Décrocher un double diplôme Franco suédois ?

Zoom sur une expérience franco-suédoise, Grenoble INP-Pagora & Grenoble INP-Pagora

Publié le 03 décembre 2014

Valentin Guigon, élève-ingénieur de Grenoble INP-Pagora, a intégré le très réputé KTH Royal Institute of Technology de Stockholm, dans le cadre d'un accord de double diplôme conclu avec Grenoble INP.

Sur dossier, tests de langue, entretien ou lettre de motivation, la sélection des étudiants admis à préparer un double diplôme est drastique et il y a peu d'élus. Toutefois, le jeu en vaut la chandelle. Les étudiants travaillent dans un contexte pluriculturel, élargissent le champ de leurs compétences et musclent leur CV en affichant un diplôme de l'université d'accueil en plus de celui de leur établissement d'origine. Un plus très apprécié par les entreprises notamment internationales. Valentin Guigon l'a bien compris : après deux années passées à Grenoble INP-Pagora dans l'option Ingénierie de la Fibre et des Biomatériaux, il poursuit sa formation d'ingénieur à la School of Chemical Science and Engineering de la prestigieuse université royale suédoise (KTH) .

En 3e année du cursus ingénieur de Grenoble INP-Pagora, vous effectuez trois semestres d'études au KTH en Suède afin de préparer un double diplôme : pourquoi ce choix ?

Lorsque l'on postule à un emploi, plusieurs critères sont pris en compte et l'un d'eux est la formation académique. Réaliser un double diplôme au sein d'une université aussi prestigieuse que le KTH était une opportunité à ne pas manquer pour améliorer ma formation d'ingénieur et me donner une meilleure visibilité auprès des futurs recruteurs, en France comme à l'étranger.

Pour accéder à ce cursus intégré, quelles conditions fallait-il remplir ? Quelles contraintes cela vous impose-t-il ?

L'admission est jugée au cas par cas par les recruteurs du KTH. Le double diplôme exige de bons résultats universitaires et un bon niveau de langue. En effet, pour l'obtenir, le KTH impose d'acquérir un certain niveau en suédois et des cours d'apprentissage de cette langue doivent être pris en complément des enseignements scientifiques.

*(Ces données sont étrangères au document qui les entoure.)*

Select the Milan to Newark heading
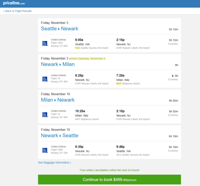The image size is (200, 186). 58,100
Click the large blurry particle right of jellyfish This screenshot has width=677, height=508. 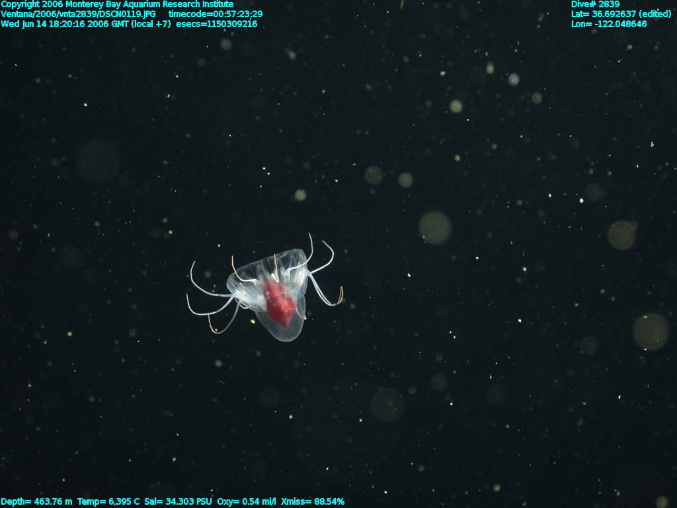pyautogui.click(x=435, y=228)
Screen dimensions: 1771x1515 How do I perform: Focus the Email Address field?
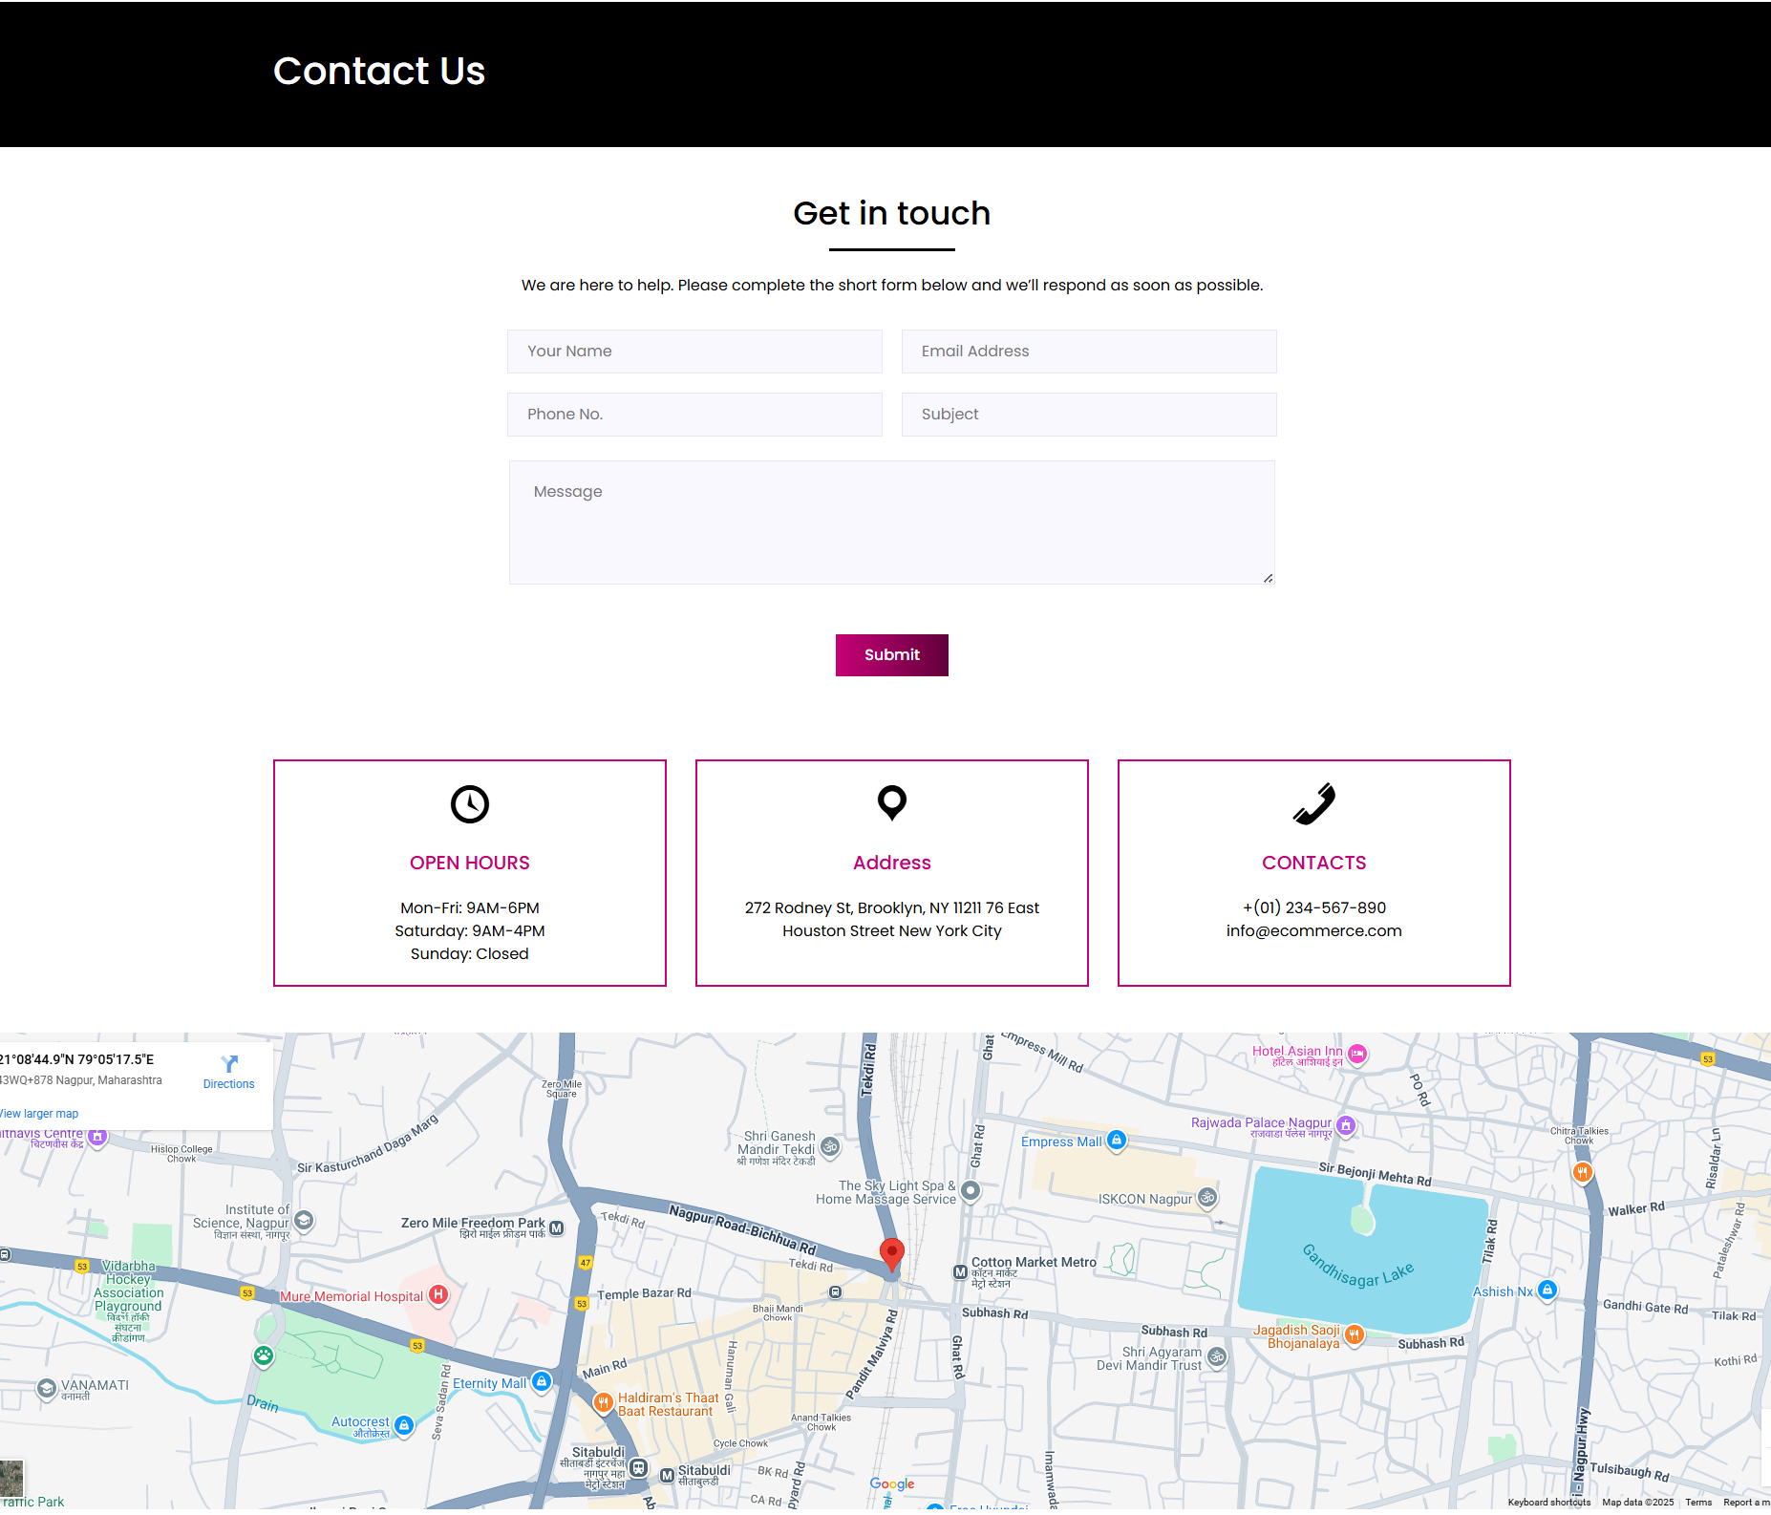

Quels enseignements suivez-vous au KTH ?

J'ai la chance de pouvoir suivre des enseignements qui sont dans la continuité de ceux dispensés par Grenoble INP-Pagora : propriétés mécaniques des matériaux, chimie organique, technologie des fibres naturelles et synthétiques, chimie des fibres biosourcées, chimie des polymères, physique des polymères et matériaux biocomposites. C'est une formation axée sur la chimie des biopolymères, et en particulier la cellulose, pour la réalisation de matériaux composites. Elle me permet de renforcer mes connaissances dans le secteur de l'ingénierie des matériaux macromoléculaires qui m'intéresse beaucoup.

Ferez-vous votre projet de fin d'études en Suède ?

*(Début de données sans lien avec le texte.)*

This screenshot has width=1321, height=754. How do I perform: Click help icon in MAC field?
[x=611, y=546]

Je n'écarte aucune possibilité concernant mon projet de fin d'études. Le plus important pour moi n'est pas sa localisation mais le sujet proposé par l'entreprise ou le laboratoire qui m'accueillera.

Étudier au KTH, est-ce très différent qu'à Grenoble INP-Pagora ?

Tous les enseignements dispensés au KTH sont en anglais. Grenoble INP-Pagora m'a bien préparé : les enseignements que j'y ai reçus m'ont donné des bases solides et les sujets abordés lors des cours d'anglais m'ont permis d'acquérir le vocabulaire technique nécessaire à la bonne compréhension des enseignants. L'organisation pédagogique ne diffère pas : il y a des cours magistraux, des séances de travaux dirigés et de travaux pratiques où je fais équipe avec des étudiants de toutes les nationalités.

Qu'apprenez-vous de votre vie en Suède ?

Les Suédois sont des gens très calmes qui s'impliquent énormément dans l'écologie et la tolérance. Se promener dans Stockholm de jour comme de nuit est un plaisir tant il y a de choses à voir et tant la qualité de l'air et le sentiment de sécurité sont élevés.

Après l'obtention du double diplôme, quels sont vos projets ?

Je compte rechercher un emploi et intégrer une structure dans laquelle je pourrai participer à l'élaboration de composés chimiques à partir de la biomasse végétale. La perspective de créer des biocarburants pour ne plus dépendre des ressources fossiles me passionne véritablement et j'espère faire carrière dans ce secteur.